MCP 服务器

Gemini TTS MCP Server

Provides text-to-speech capabilities using Google's Gemini TTS API with support for multiple voices, automatic chunking of long text, multi-speaker dialogue, and audio playback via Windows Media Player.

README

Gemini TTS MCP Server

A Model Context Protocol (MCP) server that provides text-to-speech capabilities using Google's Gemini TTS API.

Features

Single-speaker TTS: Generate speech with 30 available voices
Automatic chunking: Handles long text by splitting into logical episodes at sentence boundaries
Multi-speaker support: Create dialogue with different voices for each speaker
Automatic playback: Uses Windows Media Player for audio playback
File saving: Optional parameter to save audio files permanently
Temporary file management: Auto-cleanup of generated audio files
Environment-based API key: Secure API key management via environment variables

Prerequisites

Required

Python 3.10 or higher: Required for FastMCP and async features
Google API Key: Must have access to Gemini API (specifically gemini-2.5-flash-preview-tts model)
Windows 11: Required for audio playback via PowerShell's System.Media.SoundPlayer
PowerShell 5.1 or higher: Built into Windows 11, used for audio playback

Optional

MCP Client: Such as Claude Desktop, to interact with the server through the Model Context Protocol
Audio Output Device: Speakers or headphones for audio playback testing

API Access Requirements

Active Google Cloud account with billing enabled
Gemini API access (may require waitlist approval during preview)
API key with TTS permissions enabled

Installation

Step 1: Clone the Repository

git clone <repository-url>
cd mcp-gemini-tts

Step 2: Install Dependencies

# Install required packages
pip install -r requirements.txt

Verify installation:

# Check Python version (should be 3.10+)
python --version

# Verify FastMCP is installed
python -c "import mcp; print('FastMCP installed successfully')"

Step 3: Configure API Key

Option A: User Environment Variable (Recommended)
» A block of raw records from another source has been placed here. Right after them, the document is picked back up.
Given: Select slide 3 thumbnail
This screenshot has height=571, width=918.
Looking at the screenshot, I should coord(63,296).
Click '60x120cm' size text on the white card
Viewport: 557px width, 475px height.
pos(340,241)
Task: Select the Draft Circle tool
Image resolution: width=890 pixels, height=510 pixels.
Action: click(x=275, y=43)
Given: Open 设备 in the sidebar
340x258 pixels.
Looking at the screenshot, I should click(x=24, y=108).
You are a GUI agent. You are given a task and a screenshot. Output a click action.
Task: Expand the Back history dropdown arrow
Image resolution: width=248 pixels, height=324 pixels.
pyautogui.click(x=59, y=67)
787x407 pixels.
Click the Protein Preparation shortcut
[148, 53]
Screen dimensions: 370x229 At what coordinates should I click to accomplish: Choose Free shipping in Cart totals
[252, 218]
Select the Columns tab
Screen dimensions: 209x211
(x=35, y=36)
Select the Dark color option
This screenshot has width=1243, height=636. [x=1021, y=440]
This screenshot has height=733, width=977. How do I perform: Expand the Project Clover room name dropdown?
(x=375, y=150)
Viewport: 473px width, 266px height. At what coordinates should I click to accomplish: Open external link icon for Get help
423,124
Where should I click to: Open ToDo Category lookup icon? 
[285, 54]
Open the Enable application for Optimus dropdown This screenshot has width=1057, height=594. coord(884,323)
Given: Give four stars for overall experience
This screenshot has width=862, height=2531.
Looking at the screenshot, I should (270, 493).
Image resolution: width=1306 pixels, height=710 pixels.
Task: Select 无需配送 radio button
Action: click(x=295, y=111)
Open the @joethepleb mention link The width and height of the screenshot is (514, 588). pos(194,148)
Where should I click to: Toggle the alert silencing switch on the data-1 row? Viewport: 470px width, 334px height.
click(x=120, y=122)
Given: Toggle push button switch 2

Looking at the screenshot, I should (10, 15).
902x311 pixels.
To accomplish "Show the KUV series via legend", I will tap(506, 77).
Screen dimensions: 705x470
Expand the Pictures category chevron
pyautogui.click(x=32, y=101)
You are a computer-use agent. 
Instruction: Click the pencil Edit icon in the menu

# Set for current user (persists across sessions)
[System.Environment]::SetEnvironmentVariable('GOOGLE_API_KEY', 'your-api-key-here', 'User')

# Restart PowerShell to apply changes

Option B: Session Environment Variable (Temporary)

# Set for current session only
$env:GOOGLE_API_KEY = "your-api-key-here"

Verify API key is set:

# Check environment variable
echo $env:GOOGLE_API_KEY

Step 4: Test Installation

# Test the server can start (Ctrl+C to stop)
python src/server.py

# Run example scripts to verify functionality
python src/examples/test_playback.py

Expected output: Server should start without errors, and test script should generate and play audio.

Configuration

MCP Client Setup

To use this server with Claude Desktop or other MCP clients, configure the MCP settings file.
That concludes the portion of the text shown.